Shifting Junes

I have convinced myself
all birds fly as soon as they see sky

I know each wing on each one
is different

Grounded I tend to speak aluminum
from the grand piano of my throat

It is a sunny thirty

The sun beams over a painting
of a palm supporting an oak

Believe me I want my tongue
to bloom good petals

I cannot get enough of being
alone

Imagine a single light
at the far end of a cave

so faint you must remember
you’re awake

Blow the dust
from the ivories

Play flat notes detuned
through my lips

I want the truth
yet spit loose gravel

into the chasm
of my lover’s ear

 

(Originally published in Poetry Super Highway, Summer 2017)
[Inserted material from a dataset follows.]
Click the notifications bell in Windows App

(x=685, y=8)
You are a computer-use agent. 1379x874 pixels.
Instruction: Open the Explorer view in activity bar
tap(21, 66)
Forming a Habit of Light Jogging

I feel good about myself
for the first time in millennia.
I mean,

I’m running galaxies compared
to glacial workdays married
to a silver Hewlett-Packard.

Here’s the secret to love:
treat yourself like shit
until you find someone

who makes you not
treat yourself like shit (lotus
petals unfolding…)

There are worse pasts
than ones rooted in mud,
being one who never snorted

or crushed up little orange pills to
ride into the eternity of night. Each
darkness used to be forever. My feet

would walk last week’s scattered toenail clippings
in my small bedroom. Dad often said drinking water
flushes the poison out of your system. The light

of morning flushes each yesterday. Even my toilet,
now armed in the tank with self-cleansing blue
discus, reincarnates in purified clouds. But I am

half-lion, half-man, when sprinting Neil
Avenue, bleach seeping from skin
into my sensitive parts.

The rotation of running
makes me laundry-in-progress
inside this spinning rock. I won’t lie

and say I have forgotten each love
in all our small mutual failures,
how running through neighborhoods

caused us to stumble into intersections
like Flower & 7th or how, in sprinting
toward imaginary finish lines,

we never flung our bodies
through the atmosphere of believing
forever-is-our-rhododendron-garden. Instead

we’d gash our knees on concrete,
look into each other’s black eyes
and laugh, believing we may have fooled

ourselves for good this time. At home
we’d foam our cuts with hydrogen peroxide
from those cheap, brown, plastic bottles

and wonder why some wounds won’t bubble
while others form dwarf star whites
who sting, then fade, in time.

 

(originally published in The Indianapolis Review, Summer 2017)

Rotational Quantum States

We have so far to fall.

Excited electrons
weaken in descent.

Photons of longer wavelength
are fluorescence.

Do not wait for morning to end.
Allow its gradual mean to untangle

the phosphorescence
of a lover’s vine,
complex and intimate.

Coefficients teach us
probabilities for absorption
and emission are the same.

We take what we give.

The initial absorption
puts electrons
in a more stable state.

Hold light for as long as you can.

 

(originally published in The Write Place at the Write Time, Summer 2017)

Mechanics

dad rode motorcycles
through west virginia

mountains gathering speed
in the stillness of wheels

yet you are afraid to change
oil or fix your slow traction

of time– anything mechanical
is coiled magic in function.

the broken-down car sputters.
the ghost lays on cardboard

leaking, dripping synthetic
black splotches on concrete–

no knowledge remains.
there is a rattle

in the carburetor
when you drive

 

(originally published in The Good Men Project, Summer 2017)

East Through California

I argue with the music in my car again
those rock’n’roll pots and pans clanging
in the soup kitchen of my imagination
the Steel Reserve of my rumba rumblin’
stomach unfilled from Maruchan ramen

really I’m running from anything but home:
in the apartment of my car the desert’s
a sandstorm of faulty A/C and mountains
obscuring the view of my future and
there’s nowhere else to go but here

 

(originally published in Outcast Poetry, Spring 2017)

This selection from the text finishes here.